Multi-state behavioral health platform – Independent Non-Executive Director
Type: Part Time
commensurate with experience
Telecommuting is allowed.
A private equity-backed multi-state behavioral health platform is searching for candidates for its Board of Directors. The position description is as follows:
The Company is a fast-growing mission-driven provider of in-home, community-based and school-based mental and behavioral healthcare, predominantly serving adolescents and young adults.
The Company specializes in delivering an innovative, outcomes-based continuum of care, including conduct disorder, family counseling, autism services, and medication management and is primarily reimbursed by Medicaid-funded payors.
The Company currently provides services in Tennessee, Virginia, Georgia, Alabama, North Carolina, Florida and Mississippi and has 1700+ employees. The Company is looking for an individual with deep financial experience to serve as a Financial Expert Independent Non- Executive Director on the Board of Directors.
The Company is a portfolio company of a NY-based minority-owned private equity firm with approximately $3 billion of AUM.
The incoming Independent Non-Executive Director will act independently to ensure that the interests of shareholders are protected in relation to regulatory and financial reporting and internal controls
The incoming Director will also chair the Audit Committee. The principal activities of the Audit Committee are to assist the Board’s oversight of (i) the integrity of the Company’s consolidated financial statements, (ii) the Company’s process for monitoring compliance with legal and regulatory requirements, (iii) the qualifications, independence and performance of the Company’s independent registered public accounting firm, (iv) the performance of the Company’s internal audit function, and (v) the Company’s system of internal controls.
The Chair of the Audit Committee will be responsible for the management, development and effective performance of the Audit Committee in all aspects of its work.

> DATA SHOWN

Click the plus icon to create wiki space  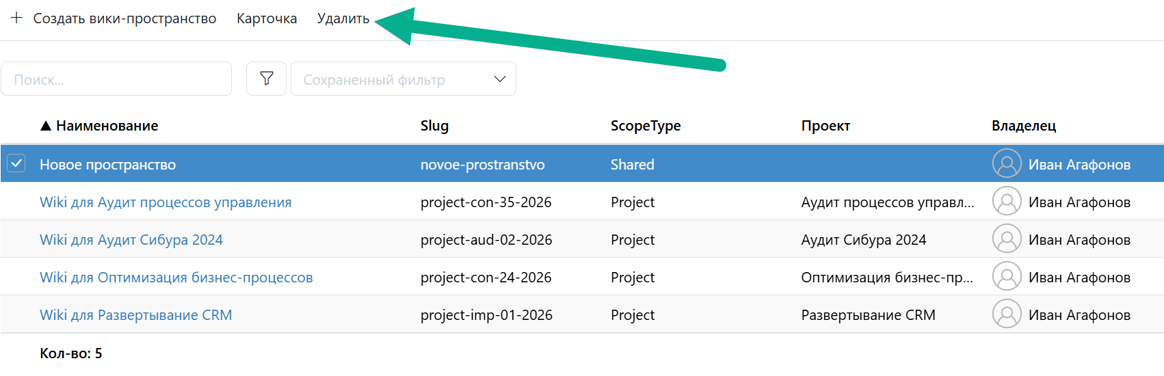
* * *
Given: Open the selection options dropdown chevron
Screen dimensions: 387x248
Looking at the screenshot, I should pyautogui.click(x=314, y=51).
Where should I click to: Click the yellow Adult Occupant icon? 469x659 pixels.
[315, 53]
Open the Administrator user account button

> ASSIGNMENT 1
Copy the director job posting word for word, from "The Company specializes" up to and including "by Medicaid-funded payors.".
> ASSIGNMENT 2
Extend the director job posting past its final sentence, keeping the same plain, formal style.

> TASK OUTPUT 1
The Company specializes in delivering an innovative, outcomes-based continuum of care, including conduct disorder, family counseling, autism services, and medication management and is primarily reimbursed by Medicaid-funded payors.

> TASK OUTPUT 2
The Chair of the Audit Committee will also create and manage effective working relationships amongst the other Committee members, the financial and senior management of the Company, and the Company’s independent registered public accounting firm and external auditors, and the Company’s internal audit function and provide independent oversight and constructive challenge where appropriate.
The incoming Director will also contribute to the Board agenda, including supporting the business strategy, ensuring appropriate risk management and use of resources and monitoring performance.
The successful candidate will bring strong and in-depth financial oversight experience. This experience could have been gained in a CFO role or a senior financial leadership role in a commercial organization, in public accounting or as a non-executive director on the audit committees of other boards.
Candidates will be able to demonstrate a commercial mindset and ability to contribute to the Board discussions beyond the technical requirements of the Audit Committee Chair role.
Prior experience in healthcare services is preferred but not required. Attractive healthcare services backgrounds may include behavioral health, home health, hospice, dialysis, ambulatory surgery, outpatient rehabilitation, or other relevant multi-state, multi-site, dispersed healthcare service businesses.